**INSTRUCTIONS TO FOLLOW**
Determine which lines of the records include the word "item", and copy them.

----

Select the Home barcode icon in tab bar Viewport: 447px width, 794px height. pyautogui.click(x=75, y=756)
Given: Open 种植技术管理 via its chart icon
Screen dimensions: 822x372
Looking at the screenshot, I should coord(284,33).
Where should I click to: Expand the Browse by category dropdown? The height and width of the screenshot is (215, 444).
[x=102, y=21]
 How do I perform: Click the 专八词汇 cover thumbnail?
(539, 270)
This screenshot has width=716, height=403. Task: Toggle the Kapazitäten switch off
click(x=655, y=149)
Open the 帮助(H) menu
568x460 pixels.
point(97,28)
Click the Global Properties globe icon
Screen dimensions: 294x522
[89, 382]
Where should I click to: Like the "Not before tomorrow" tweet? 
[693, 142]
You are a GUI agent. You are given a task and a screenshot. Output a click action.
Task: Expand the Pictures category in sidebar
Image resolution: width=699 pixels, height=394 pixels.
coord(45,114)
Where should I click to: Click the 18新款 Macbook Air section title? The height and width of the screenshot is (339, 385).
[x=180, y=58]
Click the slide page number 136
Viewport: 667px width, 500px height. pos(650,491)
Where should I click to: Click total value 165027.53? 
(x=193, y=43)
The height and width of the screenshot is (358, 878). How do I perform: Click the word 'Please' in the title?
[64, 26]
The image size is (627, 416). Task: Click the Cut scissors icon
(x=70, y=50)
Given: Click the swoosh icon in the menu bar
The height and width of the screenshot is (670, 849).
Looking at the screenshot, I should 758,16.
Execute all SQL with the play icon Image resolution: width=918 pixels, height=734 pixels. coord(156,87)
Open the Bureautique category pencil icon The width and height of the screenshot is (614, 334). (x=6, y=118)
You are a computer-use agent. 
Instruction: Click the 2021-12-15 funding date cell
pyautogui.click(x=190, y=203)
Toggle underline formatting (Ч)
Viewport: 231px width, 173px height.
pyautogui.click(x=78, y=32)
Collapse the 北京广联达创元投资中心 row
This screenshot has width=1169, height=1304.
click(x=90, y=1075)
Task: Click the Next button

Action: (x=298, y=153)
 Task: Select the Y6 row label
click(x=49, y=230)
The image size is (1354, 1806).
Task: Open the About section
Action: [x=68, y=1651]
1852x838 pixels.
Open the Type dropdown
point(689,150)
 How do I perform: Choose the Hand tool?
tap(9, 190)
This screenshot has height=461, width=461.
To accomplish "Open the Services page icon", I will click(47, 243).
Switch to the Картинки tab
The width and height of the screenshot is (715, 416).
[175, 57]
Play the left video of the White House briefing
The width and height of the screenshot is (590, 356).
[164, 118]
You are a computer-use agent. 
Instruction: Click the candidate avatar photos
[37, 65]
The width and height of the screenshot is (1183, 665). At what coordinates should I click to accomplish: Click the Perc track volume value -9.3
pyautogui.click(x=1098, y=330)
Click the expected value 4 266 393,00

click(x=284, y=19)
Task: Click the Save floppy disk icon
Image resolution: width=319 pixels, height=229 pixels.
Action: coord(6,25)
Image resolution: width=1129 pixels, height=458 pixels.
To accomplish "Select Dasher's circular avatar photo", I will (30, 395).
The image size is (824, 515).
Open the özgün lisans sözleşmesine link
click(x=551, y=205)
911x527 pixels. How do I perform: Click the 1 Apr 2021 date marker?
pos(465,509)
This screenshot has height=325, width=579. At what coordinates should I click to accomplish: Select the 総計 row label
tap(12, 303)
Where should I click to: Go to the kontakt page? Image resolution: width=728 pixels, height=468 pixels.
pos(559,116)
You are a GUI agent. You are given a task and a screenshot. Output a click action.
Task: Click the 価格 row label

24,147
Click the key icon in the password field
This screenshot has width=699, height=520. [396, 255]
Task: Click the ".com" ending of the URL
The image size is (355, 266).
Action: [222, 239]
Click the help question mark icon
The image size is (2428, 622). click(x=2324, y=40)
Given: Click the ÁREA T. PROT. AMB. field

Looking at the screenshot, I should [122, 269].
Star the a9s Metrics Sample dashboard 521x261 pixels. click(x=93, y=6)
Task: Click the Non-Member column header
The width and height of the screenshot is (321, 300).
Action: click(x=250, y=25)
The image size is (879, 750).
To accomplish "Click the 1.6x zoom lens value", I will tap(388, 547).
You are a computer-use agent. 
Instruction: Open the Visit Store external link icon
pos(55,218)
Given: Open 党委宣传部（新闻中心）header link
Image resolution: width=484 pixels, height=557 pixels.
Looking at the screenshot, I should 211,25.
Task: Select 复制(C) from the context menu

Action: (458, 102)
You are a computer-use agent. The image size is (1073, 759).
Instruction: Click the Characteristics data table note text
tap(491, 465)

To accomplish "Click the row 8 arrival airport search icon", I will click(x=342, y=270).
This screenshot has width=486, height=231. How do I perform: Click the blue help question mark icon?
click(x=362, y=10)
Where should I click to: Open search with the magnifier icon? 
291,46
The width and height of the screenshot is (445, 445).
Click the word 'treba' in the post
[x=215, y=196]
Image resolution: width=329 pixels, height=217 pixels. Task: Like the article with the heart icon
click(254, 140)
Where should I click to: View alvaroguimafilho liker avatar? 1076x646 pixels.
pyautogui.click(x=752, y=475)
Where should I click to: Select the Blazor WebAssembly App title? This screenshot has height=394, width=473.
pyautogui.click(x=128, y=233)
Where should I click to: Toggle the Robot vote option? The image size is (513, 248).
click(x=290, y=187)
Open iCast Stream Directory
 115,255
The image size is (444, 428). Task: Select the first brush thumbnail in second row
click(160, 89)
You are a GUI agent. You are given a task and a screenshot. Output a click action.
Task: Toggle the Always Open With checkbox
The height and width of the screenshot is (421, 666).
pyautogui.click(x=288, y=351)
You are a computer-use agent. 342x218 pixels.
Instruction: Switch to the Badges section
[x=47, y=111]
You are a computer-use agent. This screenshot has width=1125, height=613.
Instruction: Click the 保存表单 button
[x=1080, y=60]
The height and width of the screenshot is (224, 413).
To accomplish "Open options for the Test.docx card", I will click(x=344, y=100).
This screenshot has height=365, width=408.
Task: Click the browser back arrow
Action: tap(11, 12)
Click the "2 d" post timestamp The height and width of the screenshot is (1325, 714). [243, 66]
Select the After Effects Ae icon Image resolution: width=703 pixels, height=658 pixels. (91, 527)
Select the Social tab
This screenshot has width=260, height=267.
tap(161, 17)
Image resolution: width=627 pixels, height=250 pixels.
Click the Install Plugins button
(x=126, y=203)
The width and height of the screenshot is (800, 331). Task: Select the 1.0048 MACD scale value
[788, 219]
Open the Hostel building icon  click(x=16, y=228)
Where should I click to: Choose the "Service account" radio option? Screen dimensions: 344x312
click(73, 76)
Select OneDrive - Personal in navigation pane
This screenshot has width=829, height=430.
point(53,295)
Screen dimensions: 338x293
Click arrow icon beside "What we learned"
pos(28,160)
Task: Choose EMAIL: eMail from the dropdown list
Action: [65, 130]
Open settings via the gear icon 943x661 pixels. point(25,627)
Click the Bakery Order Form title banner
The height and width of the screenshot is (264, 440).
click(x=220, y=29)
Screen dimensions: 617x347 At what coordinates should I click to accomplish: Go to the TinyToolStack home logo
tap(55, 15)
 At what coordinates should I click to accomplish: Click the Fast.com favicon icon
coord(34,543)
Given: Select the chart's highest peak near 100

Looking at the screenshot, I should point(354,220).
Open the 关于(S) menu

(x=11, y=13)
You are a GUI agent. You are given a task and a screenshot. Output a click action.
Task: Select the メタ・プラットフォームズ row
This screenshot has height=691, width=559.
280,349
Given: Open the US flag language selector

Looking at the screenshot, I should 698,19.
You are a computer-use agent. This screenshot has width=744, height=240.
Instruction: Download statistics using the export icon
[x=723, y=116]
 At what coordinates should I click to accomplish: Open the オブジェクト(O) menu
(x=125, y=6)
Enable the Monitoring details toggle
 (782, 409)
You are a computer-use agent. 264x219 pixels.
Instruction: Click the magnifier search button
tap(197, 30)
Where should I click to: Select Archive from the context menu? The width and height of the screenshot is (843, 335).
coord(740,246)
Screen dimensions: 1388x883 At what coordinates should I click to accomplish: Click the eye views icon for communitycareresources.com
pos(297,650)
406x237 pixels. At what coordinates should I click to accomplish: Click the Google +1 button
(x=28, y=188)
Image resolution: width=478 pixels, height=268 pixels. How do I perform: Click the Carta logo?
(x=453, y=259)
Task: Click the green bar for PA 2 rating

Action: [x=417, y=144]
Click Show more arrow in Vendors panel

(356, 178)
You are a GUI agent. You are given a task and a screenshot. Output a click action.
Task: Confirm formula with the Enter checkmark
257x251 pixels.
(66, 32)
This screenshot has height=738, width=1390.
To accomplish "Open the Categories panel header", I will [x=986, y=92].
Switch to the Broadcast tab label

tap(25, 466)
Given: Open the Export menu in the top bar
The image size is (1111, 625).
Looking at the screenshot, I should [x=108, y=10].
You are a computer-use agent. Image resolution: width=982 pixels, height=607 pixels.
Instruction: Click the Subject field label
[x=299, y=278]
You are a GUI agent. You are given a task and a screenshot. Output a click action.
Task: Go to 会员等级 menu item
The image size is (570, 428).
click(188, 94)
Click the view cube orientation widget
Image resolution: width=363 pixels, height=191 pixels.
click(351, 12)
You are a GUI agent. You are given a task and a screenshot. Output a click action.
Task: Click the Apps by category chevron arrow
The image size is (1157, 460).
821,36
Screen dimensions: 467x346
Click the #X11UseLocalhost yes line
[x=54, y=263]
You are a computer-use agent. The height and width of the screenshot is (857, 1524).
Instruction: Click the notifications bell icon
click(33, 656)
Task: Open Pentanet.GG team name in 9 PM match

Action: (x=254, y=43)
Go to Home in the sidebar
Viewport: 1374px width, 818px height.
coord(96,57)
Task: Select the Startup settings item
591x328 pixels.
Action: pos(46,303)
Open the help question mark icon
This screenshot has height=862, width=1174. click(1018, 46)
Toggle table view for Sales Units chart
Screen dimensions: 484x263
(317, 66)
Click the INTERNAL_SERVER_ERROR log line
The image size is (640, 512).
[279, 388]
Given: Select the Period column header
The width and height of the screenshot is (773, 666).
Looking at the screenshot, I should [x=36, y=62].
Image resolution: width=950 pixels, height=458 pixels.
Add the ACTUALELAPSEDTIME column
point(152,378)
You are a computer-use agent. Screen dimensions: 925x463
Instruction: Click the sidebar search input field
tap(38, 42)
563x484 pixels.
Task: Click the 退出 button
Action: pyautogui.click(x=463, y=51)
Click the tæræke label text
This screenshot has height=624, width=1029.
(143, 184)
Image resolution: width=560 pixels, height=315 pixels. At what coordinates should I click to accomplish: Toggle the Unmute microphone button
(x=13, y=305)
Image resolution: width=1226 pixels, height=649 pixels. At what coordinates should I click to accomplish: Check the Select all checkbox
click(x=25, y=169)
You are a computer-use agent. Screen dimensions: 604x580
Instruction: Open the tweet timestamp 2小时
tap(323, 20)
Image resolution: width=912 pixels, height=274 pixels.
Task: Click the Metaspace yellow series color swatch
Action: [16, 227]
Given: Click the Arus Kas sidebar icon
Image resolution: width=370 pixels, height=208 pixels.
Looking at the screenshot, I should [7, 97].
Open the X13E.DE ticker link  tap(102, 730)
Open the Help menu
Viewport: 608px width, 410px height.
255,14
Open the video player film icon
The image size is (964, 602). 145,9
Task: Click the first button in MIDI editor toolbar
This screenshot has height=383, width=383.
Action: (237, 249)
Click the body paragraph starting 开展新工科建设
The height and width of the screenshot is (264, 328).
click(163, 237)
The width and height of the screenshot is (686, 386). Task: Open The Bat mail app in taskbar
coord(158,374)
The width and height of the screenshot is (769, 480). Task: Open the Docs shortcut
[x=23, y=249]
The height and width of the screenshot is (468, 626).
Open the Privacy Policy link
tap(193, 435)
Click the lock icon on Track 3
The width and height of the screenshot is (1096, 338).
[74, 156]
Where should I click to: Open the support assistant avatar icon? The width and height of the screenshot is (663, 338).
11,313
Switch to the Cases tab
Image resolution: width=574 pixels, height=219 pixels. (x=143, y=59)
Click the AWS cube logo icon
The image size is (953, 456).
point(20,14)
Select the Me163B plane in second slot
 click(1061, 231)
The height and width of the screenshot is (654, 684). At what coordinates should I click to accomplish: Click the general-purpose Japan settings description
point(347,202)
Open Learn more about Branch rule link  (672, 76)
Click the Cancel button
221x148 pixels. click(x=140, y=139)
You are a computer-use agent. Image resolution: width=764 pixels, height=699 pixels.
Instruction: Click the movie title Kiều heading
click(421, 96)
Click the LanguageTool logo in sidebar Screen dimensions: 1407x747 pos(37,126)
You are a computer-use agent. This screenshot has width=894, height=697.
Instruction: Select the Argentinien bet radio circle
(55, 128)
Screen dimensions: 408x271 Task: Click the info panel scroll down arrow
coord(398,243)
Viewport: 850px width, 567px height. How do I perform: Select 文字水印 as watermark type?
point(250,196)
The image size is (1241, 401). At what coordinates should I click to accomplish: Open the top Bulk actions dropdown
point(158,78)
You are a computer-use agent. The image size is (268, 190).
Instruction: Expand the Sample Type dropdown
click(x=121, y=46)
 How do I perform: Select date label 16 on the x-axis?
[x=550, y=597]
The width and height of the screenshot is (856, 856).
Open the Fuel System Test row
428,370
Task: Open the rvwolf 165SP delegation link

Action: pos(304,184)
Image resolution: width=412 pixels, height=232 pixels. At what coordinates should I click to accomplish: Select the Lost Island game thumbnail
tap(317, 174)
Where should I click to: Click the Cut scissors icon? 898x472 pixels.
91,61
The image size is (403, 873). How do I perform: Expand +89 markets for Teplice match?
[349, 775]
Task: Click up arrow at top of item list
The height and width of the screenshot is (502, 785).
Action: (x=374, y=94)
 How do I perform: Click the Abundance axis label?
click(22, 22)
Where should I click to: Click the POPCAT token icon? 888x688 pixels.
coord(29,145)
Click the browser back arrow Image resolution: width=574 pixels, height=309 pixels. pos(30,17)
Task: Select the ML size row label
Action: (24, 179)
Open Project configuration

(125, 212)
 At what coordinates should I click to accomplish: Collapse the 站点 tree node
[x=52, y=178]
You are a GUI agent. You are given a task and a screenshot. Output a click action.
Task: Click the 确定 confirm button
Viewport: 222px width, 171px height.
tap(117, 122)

----

**OUTPUT FOR THIS EXERCISE**
Task: Go to 会员等级 menu item
Task: Select the Startup settings item
Task: Click up arrow at top of item list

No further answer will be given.